Le doute a longtemps pesé sur sa tenue. « Il faudra un miracle pour organiser le référendum en temps et en heure en raison des difficultés et du calendrier serré », clamait en octobre dernier le président de la commission électorale, Mohamed Ibrahim Khalil. Les autorités sud-soudanaises avaient menacé d’organiser le scrutin elles-mêmes en cas de défaillance de Kharthoum. « S’il y a un retard politique provoqué par le Parti du congrès national du président Omar el-Béchir, alors le Sud aura l’obligation d’organiser son propre référendum », indiquait Mark Lyall Grant, l’ambassadeur britannique aux Nations unies, rapportant les propos de Salva Kiir.

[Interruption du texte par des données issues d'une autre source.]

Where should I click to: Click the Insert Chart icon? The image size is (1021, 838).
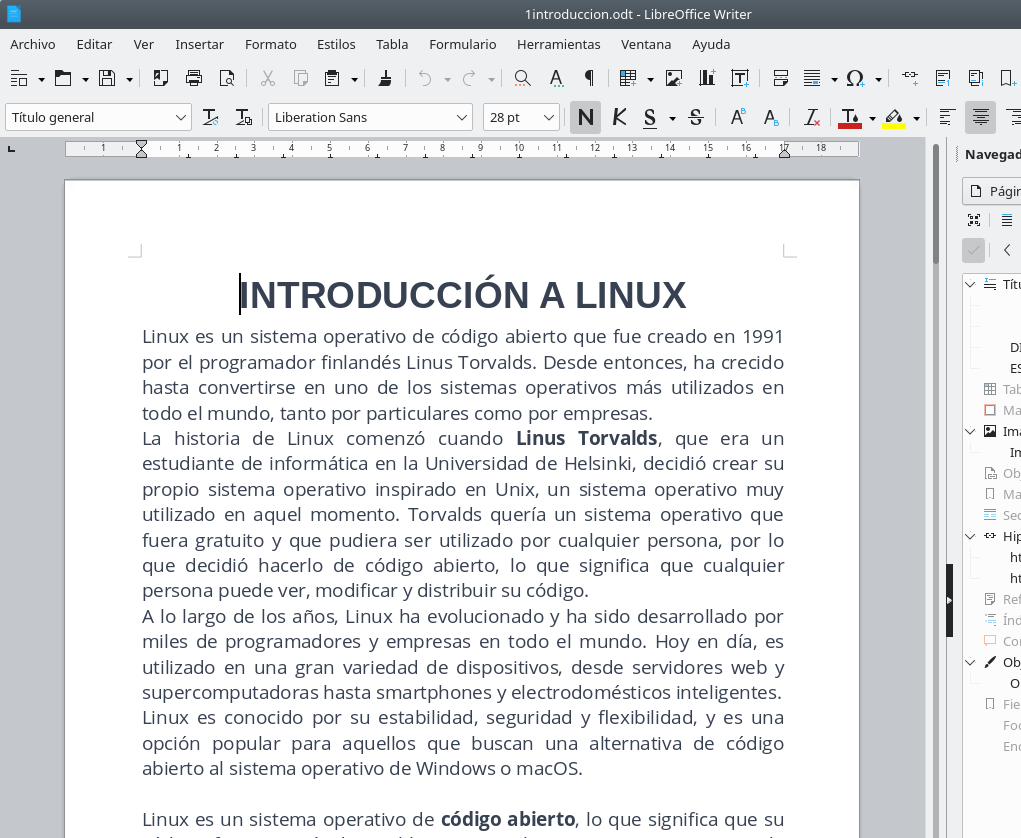pos(707,78)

Le 7 décembre finalement, le bureau du référendum confirme sa tenu le 9 janvier. La démarcation des frontières, le partage des revenus du pétrole et les eaux du Nil sont des questions cruciales pour le Nord qui avaient invité à leur règlement avant l’organisation du référendum. Autrement, avait avertit le président soudanais Omar el-Béchir, une « guerre plus sérieuse » risquait d’éclater. Pendant deux semaines, les Soudanais sont appelés à se prononcer et choisissent l’indépendance à près de 100%. Ce rendez-vous devait également permettre de se prononcer sur la région pétrolière et frontalière d’Abyei, disputé par le Nord et le Sud. Ce ne sera pas le cas et les tensions dans la région ont conduit Khartoum et le Sud-Soudan à signer en juin dernier un accord de démilitarisation de la très disputée d’Abyei. De même, un accord cadre a été signé et stipule la mise en place d’une commission politique mixte pour résoudre les problèmes persistants au Kordofan Sud et dans le Nil Bleu, qui étaient également censés organiser des consultations populaires sur leur avenir, selon le CPA. Début juillet, cet accord a été rejeté par le président el-Béchir.

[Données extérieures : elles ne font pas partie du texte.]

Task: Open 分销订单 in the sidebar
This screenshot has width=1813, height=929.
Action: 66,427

Pour ce qui est du partage des revenus pétroliers, rien n’a encore été conclu entre le Soudan et le Sud-Soudan. Mais Khartoum ne s’est pas opposé à la première exportation ce lundi du pétrole sud-soudanais vendu à la Chine. Néanmoins, le Soudan a voté jeudi une loi imposant au Soudan du Sud de payer pour utiliser ses infrastructures pétrolières, une mesure destinée à compenser le manque à gagner due à l’indépendance : 98% des revenus du Soudan du Sud et 60% des revenus du Soudan sont liés au pétrole. Les trois-quarts des 470 000 barils de pétrole produits chaque jour par le Soudan provenaient des gisements sud-soudanais. Mais, le Nord détient les raffineries et les oléoducs qui permettent d’exporter le brut de la plateforme pétrolière de Port-Soudan.

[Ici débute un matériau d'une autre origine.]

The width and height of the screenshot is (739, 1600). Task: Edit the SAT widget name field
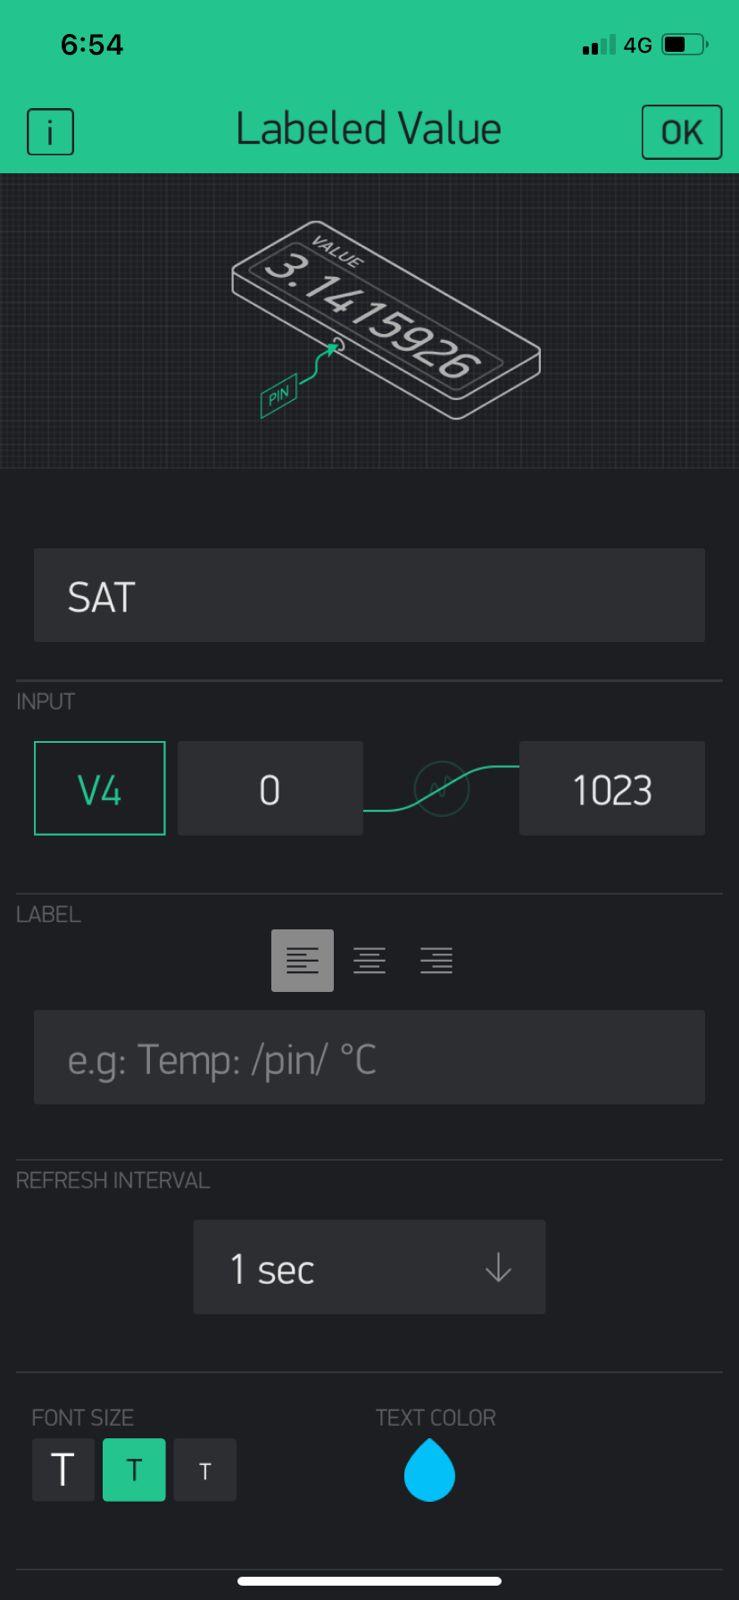tap(369, 595)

L’indépendance est désormais acquise mais les premiers pas de la plus jeune République du monde s’annoncent délicats. Certains estiment que John Garang de Mabior était l’homme de la rébellion et que Salva Kiir Mayardit était tout indiqué pour conduire la transition vers l’indépendance. Le premier aspirant à un Soudan fédéral et le second défendant farouchement la sécession du Sud-Soudan. Aujourd’hui l’ambition de Kiir est autre, à savoir construire l’Etat sud-soudanais, l’œuvre amorcée par Garang.